The Seriousness of the Sea Life Center Investigation(s)

Steve Aufrecht at What Do I Know? has posted a long, detailed look at Anchorage Daily News investigative reporter Richard Mauer's detailed article published last Sunday, on a highly questionable land deal associated with the Alaska Sea Life Center in Seward. Mauer wrote the story with Tom Kizzia, but Aufrecht analyzes background on the ADN article from his knowledge of what Mauer was doing while investigating last year. Aufrecht, a semi-retired University of Alaska professor, also was a teacher at the college of Tylan Schrock, the center's administrator when the land deal went down. Aufrecht offers insight into Schrock's personality in his post.

I got to know Steve when we were both blogging the Vic Kohring Alaska legislative corruption trial last year. Near the conclusion of that trial, Aufrecht's humanity toward Kohring and others convicted in the same investigation was questioned by some, who thought him too kind and forgiving toward the convicted. My defense of Aufrecht's viewpoint was the first Progressive Alaska essay. Since then, Steve's valuable help with my writing and viewpoints at this site has been stimulating, helping me to understand aspects of my public responsibilities as a blogger.

Last Sunday, writing about Kizzia and Mauer's article, I observed:

One of the things that Mauer's narrative clearly shows is how, when Sen. Stevens insinuates himself into a public process, people caught in the crossfire feel uncomfortable. People who feel like they might have to become unwilling accessories to the way the Federal earmarks get processed into projects favorable to one friend of Ted or another, often are put into a position of believing that if they don't enable Ted or Friends of Ted, their career, their business or their position in their community will be slimed.

Steve's post goes beyond that in its nuanced considerations of how peoples' lives were adversely effected by this remarkably questionable earmark fund use. And, even more of interest, is the growing intersection in how Kizzia and Mauer's article plays out in the public sphere, with the writings of various local bloggers, and in the information that can be gleaned by comments attached to those articles. The effect is mostly cumulative, or additive as a process. This is far better than the old-school approach, where the
ADN, for instance, publishes an article, and a week or two later, a couple of letters to the editor surface.
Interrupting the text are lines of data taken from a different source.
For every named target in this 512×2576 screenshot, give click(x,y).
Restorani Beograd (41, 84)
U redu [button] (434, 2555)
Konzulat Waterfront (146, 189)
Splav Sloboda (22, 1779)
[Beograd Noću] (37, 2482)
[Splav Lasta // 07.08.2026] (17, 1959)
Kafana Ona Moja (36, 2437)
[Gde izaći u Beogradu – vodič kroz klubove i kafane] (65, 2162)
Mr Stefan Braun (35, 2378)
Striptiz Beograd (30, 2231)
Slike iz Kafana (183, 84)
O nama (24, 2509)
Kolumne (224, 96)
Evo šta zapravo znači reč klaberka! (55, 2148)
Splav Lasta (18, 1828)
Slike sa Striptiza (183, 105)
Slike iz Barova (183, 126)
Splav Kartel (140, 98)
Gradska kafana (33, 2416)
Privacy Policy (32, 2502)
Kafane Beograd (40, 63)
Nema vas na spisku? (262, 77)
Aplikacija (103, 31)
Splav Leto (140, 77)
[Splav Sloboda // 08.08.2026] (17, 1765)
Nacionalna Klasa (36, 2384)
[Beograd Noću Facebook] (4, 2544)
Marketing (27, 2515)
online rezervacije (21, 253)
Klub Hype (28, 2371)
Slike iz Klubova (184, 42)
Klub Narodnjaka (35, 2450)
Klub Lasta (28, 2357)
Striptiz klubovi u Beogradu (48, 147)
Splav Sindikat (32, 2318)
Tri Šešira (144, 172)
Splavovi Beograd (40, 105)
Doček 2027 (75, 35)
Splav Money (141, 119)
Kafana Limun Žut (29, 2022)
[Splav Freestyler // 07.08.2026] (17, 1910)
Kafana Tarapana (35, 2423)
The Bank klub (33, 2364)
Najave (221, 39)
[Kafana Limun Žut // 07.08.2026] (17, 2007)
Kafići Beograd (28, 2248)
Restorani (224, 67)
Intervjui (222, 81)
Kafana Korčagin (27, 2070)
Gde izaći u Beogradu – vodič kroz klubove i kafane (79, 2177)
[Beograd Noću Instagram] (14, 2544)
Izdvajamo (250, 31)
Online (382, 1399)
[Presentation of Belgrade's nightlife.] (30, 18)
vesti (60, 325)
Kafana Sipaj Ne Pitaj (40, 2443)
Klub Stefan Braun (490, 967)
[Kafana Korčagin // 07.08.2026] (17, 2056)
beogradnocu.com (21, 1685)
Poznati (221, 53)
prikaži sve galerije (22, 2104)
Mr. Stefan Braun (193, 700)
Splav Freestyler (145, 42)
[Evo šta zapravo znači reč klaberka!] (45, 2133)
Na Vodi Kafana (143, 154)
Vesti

But the attention drawn to earmark acceptance syndrome by the combination of news articles, TV reports, blog entries and written comments may be multiple rather than additive in its effect on Alaskans' growing awareness that there is a price to accepting our Federal legislators' funds for giant projects. Alaskans, even though the Feds are keeping very tight-lipped about what they might do next, are increasingly becoming aware of the seriousness of the untidy, unethical and unhealthy state of the political environment here.